Dorsey Nunn shed tears of joy in his California office when President Barack Obama instructed federal employers to delay asking applicants about their criminal records in November. He shared that moment with other Americans who, like him, left a U.S. prison to find that bad policies made it easy for employers to discriminate against them because of their previous convictions.

Nunn is co-founder of All of Us or None, the reentry group that coined the phrase "ban the box," which refers to the question on an application that asks, "Have you ever been convicted by a court?" 

Read more: President Obama to Announce Executive Order Against Criminal Background Checks

"We're making progress," Nunn said in a phone interview from San Francisco. "But we're still only taking incremental steps, rather than seeing it as an entire community [of formerly incarcerated people] demanding their rights."
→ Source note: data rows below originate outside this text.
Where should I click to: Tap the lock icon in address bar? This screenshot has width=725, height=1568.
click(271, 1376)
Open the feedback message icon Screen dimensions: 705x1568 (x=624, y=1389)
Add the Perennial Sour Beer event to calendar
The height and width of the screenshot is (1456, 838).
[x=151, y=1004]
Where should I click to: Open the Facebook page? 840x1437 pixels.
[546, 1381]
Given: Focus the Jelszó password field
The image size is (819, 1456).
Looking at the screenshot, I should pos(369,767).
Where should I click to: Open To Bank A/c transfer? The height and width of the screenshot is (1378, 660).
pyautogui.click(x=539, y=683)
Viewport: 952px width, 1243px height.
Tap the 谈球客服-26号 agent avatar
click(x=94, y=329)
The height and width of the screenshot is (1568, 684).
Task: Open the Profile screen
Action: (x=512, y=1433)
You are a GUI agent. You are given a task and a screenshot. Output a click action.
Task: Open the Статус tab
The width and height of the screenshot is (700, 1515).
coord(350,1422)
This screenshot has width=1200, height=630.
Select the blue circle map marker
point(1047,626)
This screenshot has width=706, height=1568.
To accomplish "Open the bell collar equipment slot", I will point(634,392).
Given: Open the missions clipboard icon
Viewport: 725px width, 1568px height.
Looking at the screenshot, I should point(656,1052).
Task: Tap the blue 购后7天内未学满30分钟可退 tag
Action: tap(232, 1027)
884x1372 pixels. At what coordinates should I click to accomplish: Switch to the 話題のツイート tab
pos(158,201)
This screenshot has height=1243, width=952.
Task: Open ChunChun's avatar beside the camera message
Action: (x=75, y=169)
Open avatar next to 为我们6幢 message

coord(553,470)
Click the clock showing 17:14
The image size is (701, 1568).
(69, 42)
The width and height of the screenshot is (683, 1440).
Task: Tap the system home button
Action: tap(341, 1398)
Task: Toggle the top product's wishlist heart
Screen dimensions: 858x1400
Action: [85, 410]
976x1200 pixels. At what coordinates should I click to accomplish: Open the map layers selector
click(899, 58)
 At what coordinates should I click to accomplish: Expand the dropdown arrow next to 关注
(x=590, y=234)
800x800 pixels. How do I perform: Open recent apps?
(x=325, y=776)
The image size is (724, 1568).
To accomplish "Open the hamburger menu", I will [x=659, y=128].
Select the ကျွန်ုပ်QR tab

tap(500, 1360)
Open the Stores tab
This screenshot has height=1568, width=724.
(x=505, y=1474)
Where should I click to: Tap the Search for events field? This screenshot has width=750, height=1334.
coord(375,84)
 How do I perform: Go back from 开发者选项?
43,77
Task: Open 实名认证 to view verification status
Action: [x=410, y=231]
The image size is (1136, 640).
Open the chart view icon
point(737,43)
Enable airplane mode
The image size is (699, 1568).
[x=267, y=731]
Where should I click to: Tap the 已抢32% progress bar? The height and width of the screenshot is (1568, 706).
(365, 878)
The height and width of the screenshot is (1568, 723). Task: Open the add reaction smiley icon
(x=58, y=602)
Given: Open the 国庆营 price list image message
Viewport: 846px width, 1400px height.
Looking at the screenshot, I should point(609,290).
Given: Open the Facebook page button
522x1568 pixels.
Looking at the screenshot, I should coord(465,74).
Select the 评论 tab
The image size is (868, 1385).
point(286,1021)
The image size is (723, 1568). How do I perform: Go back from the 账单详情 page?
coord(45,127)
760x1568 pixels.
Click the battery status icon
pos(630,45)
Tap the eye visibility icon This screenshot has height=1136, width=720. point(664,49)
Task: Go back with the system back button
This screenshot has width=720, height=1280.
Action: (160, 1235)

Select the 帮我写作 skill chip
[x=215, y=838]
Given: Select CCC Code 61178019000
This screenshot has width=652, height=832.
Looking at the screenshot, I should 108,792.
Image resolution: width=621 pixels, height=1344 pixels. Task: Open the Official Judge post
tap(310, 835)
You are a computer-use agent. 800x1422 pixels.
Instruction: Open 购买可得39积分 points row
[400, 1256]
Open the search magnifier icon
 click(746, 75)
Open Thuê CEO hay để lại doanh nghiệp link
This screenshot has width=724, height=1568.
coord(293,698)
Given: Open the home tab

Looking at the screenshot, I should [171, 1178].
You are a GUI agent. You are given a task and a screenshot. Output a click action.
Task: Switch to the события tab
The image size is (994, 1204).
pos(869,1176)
The country's mammoth criminal justice system disproportionately harms black people and is a drag on the economy, according to new analysis of the latest federal justice and labor statistics.

In 2014, prison-related policies also cost the U.S. economy as much as $87 billion in gross domestic product — the value of all goods produced and service provided by a nation in a given year — according to the Center for Economic and Policy Research in Washington, D.C. Authors of the center's report, released Thursday, reviewed Bureau of Justice Statistics data from 2014, when there were as many as 15.8 million people convicted of felonies who were of working age. Nearly 7 million of them were formerly incarcerated.

Policies allowing employers to unfairly weed out applicants who answer "yes" to the incarceration question amounted to a loss of about 1.9 million potentially qualified workers, according to the CEPR report. It reduced the overall employment rate by an entire percentage point. 

When it comes to race, the breakdown is even more grim. The CEPR report said black men who are formerly incarcerated suffered a 4.7 to 5.4 percentage point reduction in their employment rate in 2014. Latino men saw a reduction of as much as 1.6 percentage points, while the drop was up to 1.3 percentage points for white men. The jobless rate was as high as 6.7% in 2014, according to the Bureau of Labor Statistics.